Given my line of work, I have the privilege of traveling the world. In each new city, I explore the milonga scene on nights when I don’t have a gig.
Amazingly, wherever I go, I hear the exact same music. Old recordings from the Golden Age of Tango. Beautiful music no doubt and music I enjoy dancing to, but for me there is something troubling about our becoming so uniform in our musical choices.
Some people might say it really isn’t tango if it doesn’t have that patina of old Buenos Aires. Not me. I prefer to think of tango as something vibrant and alive and not something stuck in the past.
Others might argue that this monoculture of music gives a shared identity to milongas everywhere, just as the shared code of the embrace allows us to transcend language and cultural barriers and dance with complete strangers as if we had known each other all our lives. Certainly there are many people who enjoy this music above all others for dancing tango.
But great as that music is, don’t you feel that you are missing an essential piece? I certainly do. When compared to live music, I feel that dancing to recordings is a bit like listening to AM radio – or having virtual sex. It is one-sided, onanistic and missing a whole spectrum of frequencies.
In a dance that teaches us extreme lessons about communication between two people, we are losing something if we don’t bring real, live musicians into the conversation. When you do, the experience explodes. Live musicians bring improvisation and uncertainty – exactly the things that make dancing tango so fascinating. When you dance to live music there is a natural flow of energy between those who create the music and those who dance it.

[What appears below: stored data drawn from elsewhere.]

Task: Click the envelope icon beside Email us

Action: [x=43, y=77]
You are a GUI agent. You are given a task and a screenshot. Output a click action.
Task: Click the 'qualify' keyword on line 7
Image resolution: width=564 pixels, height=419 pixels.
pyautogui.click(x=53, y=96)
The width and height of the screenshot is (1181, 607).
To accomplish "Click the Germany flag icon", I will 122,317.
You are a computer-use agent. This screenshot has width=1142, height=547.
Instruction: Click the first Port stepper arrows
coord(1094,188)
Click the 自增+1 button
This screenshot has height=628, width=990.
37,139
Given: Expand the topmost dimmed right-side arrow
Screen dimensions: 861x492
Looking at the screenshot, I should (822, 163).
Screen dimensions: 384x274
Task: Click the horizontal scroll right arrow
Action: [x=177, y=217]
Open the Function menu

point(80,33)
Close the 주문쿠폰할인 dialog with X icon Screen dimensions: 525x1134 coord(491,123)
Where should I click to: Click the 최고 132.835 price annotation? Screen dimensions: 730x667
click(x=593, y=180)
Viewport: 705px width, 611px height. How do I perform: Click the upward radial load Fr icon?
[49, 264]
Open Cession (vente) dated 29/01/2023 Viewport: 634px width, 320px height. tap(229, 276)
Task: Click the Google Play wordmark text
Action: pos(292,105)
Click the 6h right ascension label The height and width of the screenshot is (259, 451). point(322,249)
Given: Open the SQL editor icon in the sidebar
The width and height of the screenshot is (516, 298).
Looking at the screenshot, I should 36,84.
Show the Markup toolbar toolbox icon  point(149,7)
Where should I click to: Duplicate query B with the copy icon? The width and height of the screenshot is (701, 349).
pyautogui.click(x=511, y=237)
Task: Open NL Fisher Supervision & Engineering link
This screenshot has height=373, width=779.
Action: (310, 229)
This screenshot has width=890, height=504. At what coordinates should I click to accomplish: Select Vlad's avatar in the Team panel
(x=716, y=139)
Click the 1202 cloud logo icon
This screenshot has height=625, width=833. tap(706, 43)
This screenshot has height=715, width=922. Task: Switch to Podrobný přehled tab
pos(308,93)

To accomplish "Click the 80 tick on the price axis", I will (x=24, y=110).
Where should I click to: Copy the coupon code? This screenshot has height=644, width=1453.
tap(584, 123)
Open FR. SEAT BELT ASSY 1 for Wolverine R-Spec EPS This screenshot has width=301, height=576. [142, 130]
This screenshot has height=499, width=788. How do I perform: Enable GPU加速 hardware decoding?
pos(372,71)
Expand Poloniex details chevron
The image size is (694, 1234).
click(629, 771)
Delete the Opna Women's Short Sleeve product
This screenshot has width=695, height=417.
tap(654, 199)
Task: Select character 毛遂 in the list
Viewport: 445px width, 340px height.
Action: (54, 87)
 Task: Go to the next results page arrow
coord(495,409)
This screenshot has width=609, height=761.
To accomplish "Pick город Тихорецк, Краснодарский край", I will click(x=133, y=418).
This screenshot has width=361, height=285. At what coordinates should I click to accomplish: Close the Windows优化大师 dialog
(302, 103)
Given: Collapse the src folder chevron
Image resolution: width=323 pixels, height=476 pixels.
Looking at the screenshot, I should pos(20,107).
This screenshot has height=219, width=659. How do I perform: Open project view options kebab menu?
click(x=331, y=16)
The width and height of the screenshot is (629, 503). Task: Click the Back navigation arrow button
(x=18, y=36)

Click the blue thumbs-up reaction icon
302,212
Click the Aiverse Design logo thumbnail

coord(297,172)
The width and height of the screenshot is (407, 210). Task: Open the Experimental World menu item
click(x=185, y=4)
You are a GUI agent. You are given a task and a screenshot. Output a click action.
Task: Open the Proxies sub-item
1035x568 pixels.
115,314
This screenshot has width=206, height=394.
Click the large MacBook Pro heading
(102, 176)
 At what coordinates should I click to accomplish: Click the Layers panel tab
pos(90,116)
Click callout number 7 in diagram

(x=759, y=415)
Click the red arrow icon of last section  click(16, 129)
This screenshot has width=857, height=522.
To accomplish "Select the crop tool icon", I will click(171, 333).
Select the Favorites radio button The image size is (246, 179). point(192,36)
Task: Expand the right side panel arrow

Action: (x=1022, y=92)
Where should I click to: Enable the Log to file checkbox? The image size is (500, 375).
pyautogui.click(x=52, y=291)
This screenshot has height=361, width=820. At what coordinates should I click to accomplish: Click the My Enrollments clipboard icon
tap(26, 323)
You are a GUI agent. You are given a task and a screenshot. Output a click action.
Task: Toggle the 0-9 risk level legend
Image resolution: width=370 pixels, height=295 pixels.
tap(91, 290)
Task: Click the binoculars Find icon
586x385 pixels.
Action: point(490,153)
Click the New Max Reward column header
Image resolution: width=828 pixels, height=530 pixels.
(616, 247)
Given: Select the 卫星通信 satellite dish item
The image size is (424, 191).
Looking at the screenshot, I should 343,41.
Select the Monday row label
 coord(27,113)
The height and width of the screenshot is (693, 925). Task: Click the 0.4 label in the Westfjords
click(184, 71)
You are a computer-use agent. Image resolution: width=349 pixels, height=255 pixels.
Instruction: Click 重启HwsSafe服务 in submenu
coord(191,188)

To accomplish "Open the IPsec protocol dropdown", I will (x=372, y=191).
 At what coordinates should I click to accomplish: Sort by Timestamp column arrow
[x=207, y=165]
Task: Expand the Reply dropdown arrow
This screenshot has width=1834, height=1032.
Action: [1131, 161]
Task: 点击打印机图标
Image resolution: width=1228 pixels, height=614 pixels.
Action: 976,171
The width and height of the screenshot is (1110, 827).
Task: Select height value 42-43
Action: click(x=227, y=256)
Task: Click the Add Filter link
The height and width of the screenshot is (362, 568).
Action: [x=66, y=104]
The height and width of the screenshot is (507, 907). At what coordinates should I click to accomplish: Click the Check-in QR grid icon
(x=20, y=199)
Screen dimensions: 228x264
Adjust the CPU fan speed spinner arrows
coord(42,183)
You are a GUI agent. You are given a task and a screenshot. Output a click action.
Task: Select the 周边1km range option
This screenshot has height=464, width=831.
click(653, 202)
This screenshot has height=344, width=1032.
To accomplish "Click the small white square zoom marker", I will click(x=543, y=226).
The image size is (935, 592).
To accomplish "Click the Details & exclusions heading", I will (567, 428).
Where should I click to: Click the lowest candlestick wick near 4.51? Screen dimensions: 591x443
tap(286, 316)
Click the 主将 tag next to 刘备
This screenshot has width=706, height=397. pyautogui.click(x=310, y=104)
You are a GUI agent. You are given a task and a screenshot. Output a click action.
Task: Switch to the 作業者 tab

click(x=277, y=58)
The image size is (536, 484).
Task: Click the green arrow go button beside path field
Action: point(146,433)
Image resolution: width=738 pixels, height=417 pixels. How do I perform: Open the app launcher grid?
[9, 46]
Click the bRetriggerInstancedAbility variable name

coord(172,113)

As a musician, I know this to be true. When we play for dancers, there is a thrill that runs through me. I play differently. The same happens, they tell me, out on the dance floor. Last Friday we played at a milonga in Crest, France. As I played my harmonica I watched one couple become increasingly covered in sweat as they tangoed to a fast set of our original songs. A smile wrapped clear around the man’s head. Later, when I met him at the bar, he said that when our set finished he turned to his partner and said, “Mon amour, isn’t it great to be alive!”
I am happy that the old music survives in recordings. I am happy that my music will outlast me in our own CDs. I love listening to the music that came before. But when we dance exclusively to recorded songs we break the natural bond between live musicians and live dancers. (Today, at most milongas we have dead musicians and live dancers.)
I propose that we tango dancers (I speak to you as a dancer now) commit to repairing this imbalance. Let’s strive to dance to live music half the time. Search out those milongas that book live performers and reward the organizers for doing so by paying twice as much to get in. (You can’t have the live music experience if you aren’t willing to pony up!)
In exchange, we will get that authentic tango thrill where you, your partner and the musicians commune.
Come on dancers, it’s time to go live!